Gage was in control.
She pointed at Duggan. “Under the direction of the head of the Bureau, I’m requisitioning Duggan to be part of my task force.”
O’Connor didn’t like that one bit. “He’s one of my men!”
Gage’s expression remained neutral. “Sign this.” She slid across a sheet of paper. “It’s telling you to keep your mouth shut about what you’re going to hear.”
O’Connor read the formal document. He shrugged and put his signature at the bottom. “Guess I don’t have an option.”
Duggan said, “You need me to sign one as well?”
Gage shook her head. “You’re going to be a major part of the plan. Signing stuff won’t help.” She clasped her hands together. Her fingers were ringless, despite her being married for fourteen years. She hated that. But her job required her to have minimal personal accoutrements in case she was caught by perps and tortured. “Will Cochrane is alive.”
Duggan frowned. “He killed himself a year ago.”
“He faked killing himself.” Gage stared at the table. “And now he’s been captured on camera killing a man who’d been injected with polonium.”
O’Connor asked, “He injected the victim?”
“I don’t think so. He placed a knee on the victim’s throat and squeezed the life out of him. If—”

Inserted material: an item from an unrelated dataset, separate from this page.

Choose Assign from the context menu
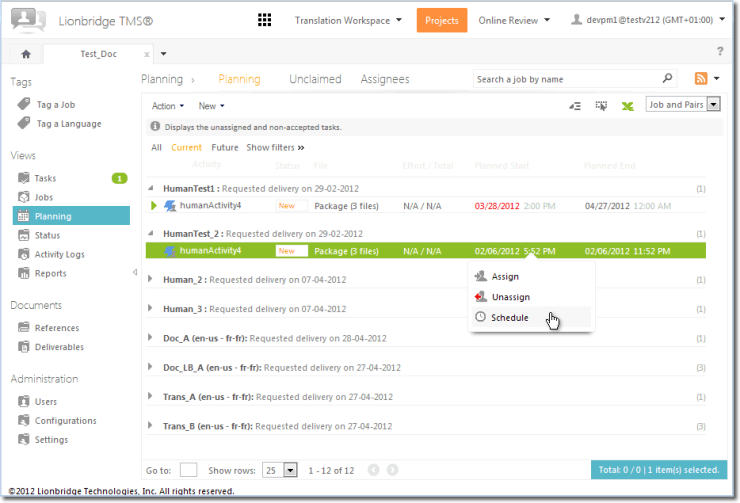 pyautogui.click(x=504, y=276)
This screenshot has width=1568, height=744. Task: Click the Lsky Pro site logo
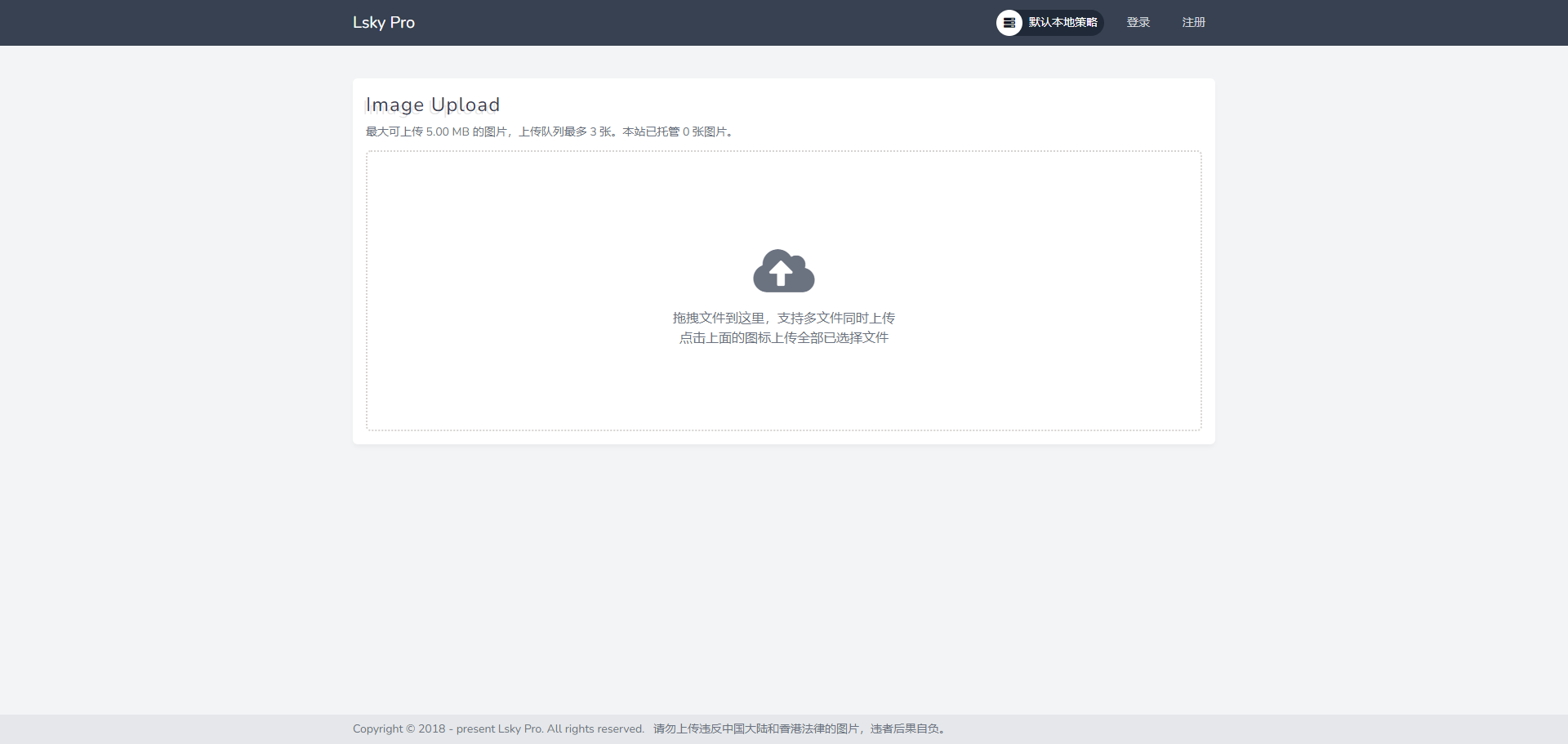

“—he was the poisoner, why bother doing that?” O’Connor had to tread carefully with Gage. Though she was junior to him in the Bureau, she was way too successful in her job to be browbeaten by her seniors. Plus, he deeply respected her intelligence and lack of ambition. If, as predicted, she made it to the top of the Bureau, she’d be the first director who got there without a damn care that she was running the show. Power was not her thing. Getting the job done was. “We can’t have Cochrane loose on U.S. soil. I thought that had been tied up.”
“Apparently not.” Gage said to Haupman, “Bo, fill in some of the gaps for the benefit of Mr. O’Connor.”
Haupman felt uncomfortable being put on the spot. “You know about the killings Cochrane is alleged to have done near Roanoke and in Lynchburg. And you know some of his background—English/American; French Special Forces; Cambridge University; intellect through the roof; lead operator in MI6 then joint with CIA; left service two years ago. Came up against”—he glanced at Duggan—“Pete three years ago.”
“Not exactly.” Duggan was still. “I never met him face-to-face. All I saw was the wreckage he caused. The only Fed who confronted him was Agent Gage.”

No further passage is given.